[Text block — start]
Dendreon hopes to cut its cost of goods sold by two-thirds through automation of tasks at its cancer vaccine plants.
The cost of producing the prostate cancer vaccine, Provenge, is dragging on financials at Dendreon and the biotech’s financial team is now targeting manufacturing efficiencies to cut outgoings.
Speaking at Deutsche Bank Securities Healthcare Conference Greg Schiffman, chief financial officer at Dendreon, said: “This year is focused on cost of goods sold reduction both due to volume growth, efficiencies that we expect to gain, but also automation and changes in our process.”
Schiffman is targeting costs of goods sold of 50 per cent by the time product sales hit $125m (€98m) a quarter. In the first quarter net product revenue was $82m, three times the sales one year ago, and cost of goods sold was essentially flat sequentially at 73 per cent.
Increased volumes will drive some of the near-term one-third cut to costs but to move lower still and hit the longer-term target of 20 to 30 per cent Dendreon must improve its manufacturing processes.
[Text block — finish]
- [Exercises]:
**a.** Which figures in the Dendreon cost-cutting text are stated in "per cent"? List every one.
**b.** Carry on the Dendreon cost-cutting text from where it stops.
The records play no role here.
[Supplied entries — start]
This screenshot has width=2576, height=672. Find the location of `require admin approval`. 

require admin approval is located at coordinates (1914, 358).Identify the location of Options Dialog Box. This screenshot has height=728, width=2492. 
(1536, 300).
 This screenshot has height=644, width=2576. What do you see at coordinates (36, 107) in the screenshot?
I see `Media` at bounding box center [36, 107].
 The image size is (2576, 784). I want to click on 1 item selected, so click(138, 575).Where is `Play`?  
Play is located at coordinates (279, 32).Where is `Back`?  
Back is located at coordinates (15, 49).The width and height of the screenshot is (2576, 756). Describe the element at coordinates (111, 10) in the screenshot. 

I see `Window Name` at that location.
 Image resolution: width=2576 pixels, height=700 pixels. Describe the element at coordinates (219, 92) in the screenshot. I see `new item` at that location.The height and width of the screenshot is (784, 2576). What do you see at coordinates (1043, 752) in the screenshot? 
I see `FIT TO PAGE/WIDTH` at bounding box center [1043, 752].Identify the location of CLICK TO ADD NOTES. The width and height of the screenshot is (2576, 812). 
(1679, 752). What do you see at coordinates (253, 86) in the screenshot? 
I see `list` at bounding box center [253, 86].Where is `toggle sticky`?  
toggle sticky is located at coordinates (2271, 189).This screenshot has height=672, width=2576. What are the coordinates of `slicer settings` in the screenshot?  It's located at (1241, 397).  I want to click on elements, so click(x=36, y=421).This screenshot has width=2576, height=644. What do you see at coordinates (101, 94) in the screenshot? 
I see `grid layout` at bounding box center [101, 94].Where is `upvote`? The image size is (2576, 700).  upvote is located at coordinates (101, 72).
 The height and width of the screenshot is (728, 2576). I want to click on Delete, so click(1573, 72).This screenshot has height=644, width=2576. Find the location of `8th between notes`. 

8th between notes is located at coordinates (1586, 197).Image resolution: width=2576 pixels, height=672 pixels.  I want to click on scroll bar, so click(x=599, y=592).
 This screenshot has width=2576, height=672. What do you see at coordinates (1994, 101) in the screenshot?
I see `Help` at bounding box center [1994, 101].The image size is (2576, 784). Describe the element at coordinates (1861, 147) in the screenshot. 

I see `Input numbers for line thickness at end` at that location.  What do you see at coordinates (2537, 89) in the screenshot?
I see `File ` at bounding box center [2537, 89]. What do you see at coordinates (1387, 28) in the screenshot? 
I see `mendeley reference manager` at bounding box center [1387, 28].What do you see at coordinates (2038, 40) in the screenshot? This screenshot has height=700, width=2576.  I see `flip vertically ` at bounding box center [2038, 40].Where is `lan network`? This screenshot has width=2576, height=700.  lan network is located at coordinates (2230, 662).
[Supplied entries — finish]
- [Answers]:
**a.**
50 per cent
73 per cent
20 to 30 per cent

**b.**
“This is not a process that’s been fine-tuned”, Schiffman said. Commercial-scale production of cancer vaccines is still in its infancy and Dendreon is “in a very early stage of a learning curve”. Moving along this curve and improving the processes it has used since clinical trials is the next step for Dendreon.
Schiffman is working on adopting electronic systems and automation at the network of US cancer vaccine production plants Dendreon runs. A system for electronic batch records is expected to go live this year and beyond this the biotech will work to automate aspects of its vaccine production.
“Automating our manufacturing process brings potentially the greatest benefit [because of] the ability to potentially generate far more revenue out of each of our manufacturing sites”, Schiffman said.
By automating aspects of vaccine production, such as the testing process, Schiffman expects to boost output at each facility. Output gains could leave Dendreon with “far more” capacity than it needs, Schiffman said, and if this happened he “would have to look at our manufacturing infrastructure”.
Before reaching this stage Dendreon must validate some of the changes for the US Food and Drug Administration (FDA). Dendreon is already having early discussions with the FDA about the plans and expects these talks to intensify as projects progress.
“The process that we have is a very good process. Some of it has been very repetitive types of activity and I think the FDA to the extent that you can automate some of those activities, I think that they do see that in a very favourable light”, Schiffman said.